Nessa linha, defende que a saúde, a educação, a água e as telecomunicações sejam declarados Direitos Humanos, disponham de acesso universal e não sejam ”mercantilizados”. A declaração dedica seus últimos pontos a aspectos relacionados diretamente com os Estados Unidos. Assim, reivindica a mudança da política migratória de Washington e exige a demolição do muro levantado em parte de sua fronteira com o México, porque ser emigrante ”é um direito humano, não um delito”.

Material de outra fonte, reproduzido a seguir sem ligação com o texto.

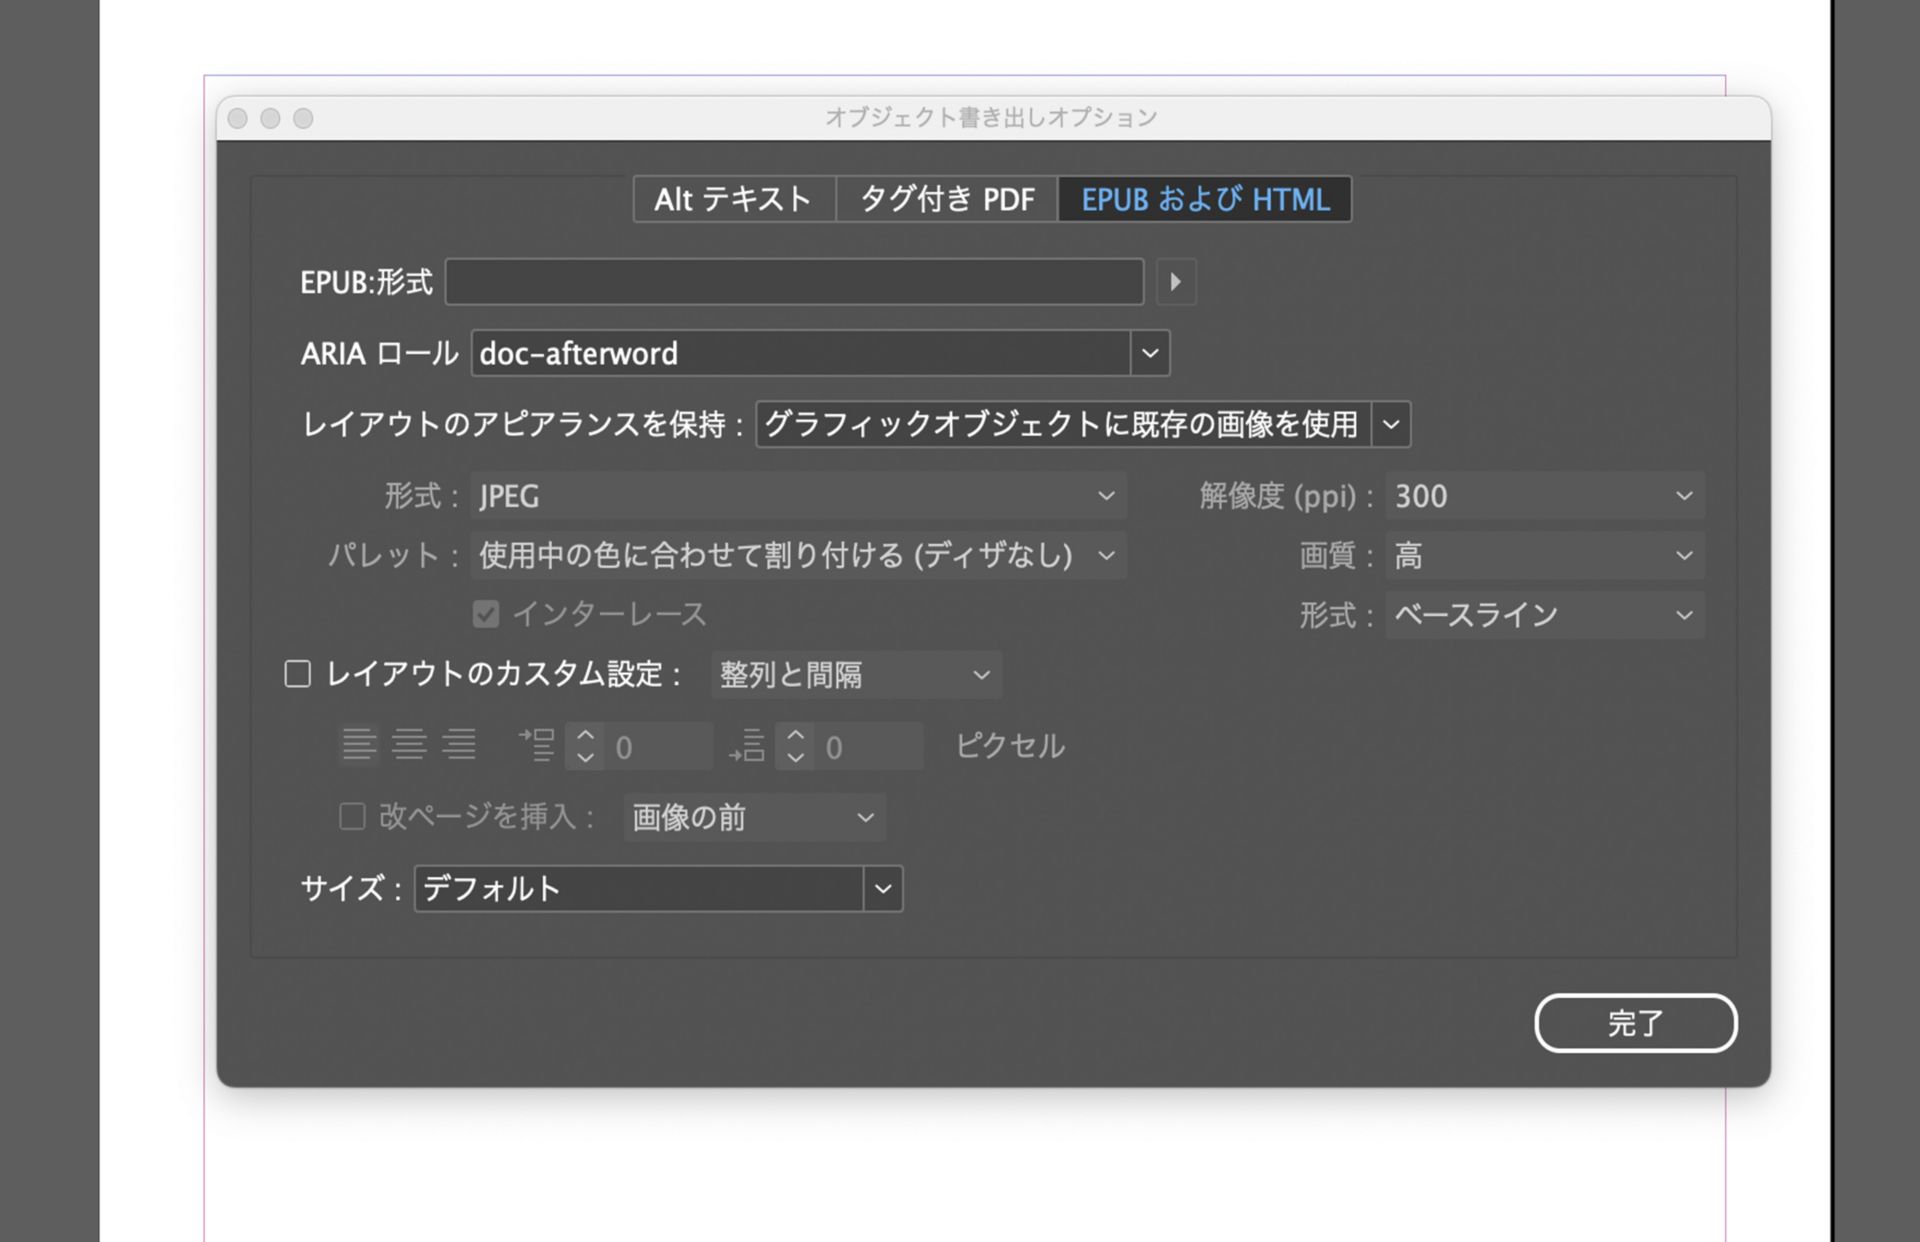This screenshot has height=1242, width=1920.
Task: Enable the レイアウトのカスタム設定 checkbox
Action: (x=297, y=675)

Reivindica também do novo Governo americano, que responda às expectativas de mudança que despertou no mundo e abandone a ”longa e nefasta tradição” de intervencionismo em outros países. O pedido se estende a outras práticas como as ”operações encobertas, a guerra midiática e o financiamento de grupos desestabilizadores”.

Essa colocação se junta à exigência de que a ”legítima luta contra o narcotráfico” não seja utilizada por Washington como uma nova ”desculpa” para intervir em outros países. No caso de Cuba, lembra que no dia 16 de dezembro, todos os países latino-americanos e do Caribe pediram o fim do bloqueio a essa ilha.

Finalmente, o documento expressa que as mudanças propostas na declaração final da 5ª Cúpula das Américas não vão ser aceitas e convoca os povos da região e do mundo para se organizar e mobilizar para consegui-los.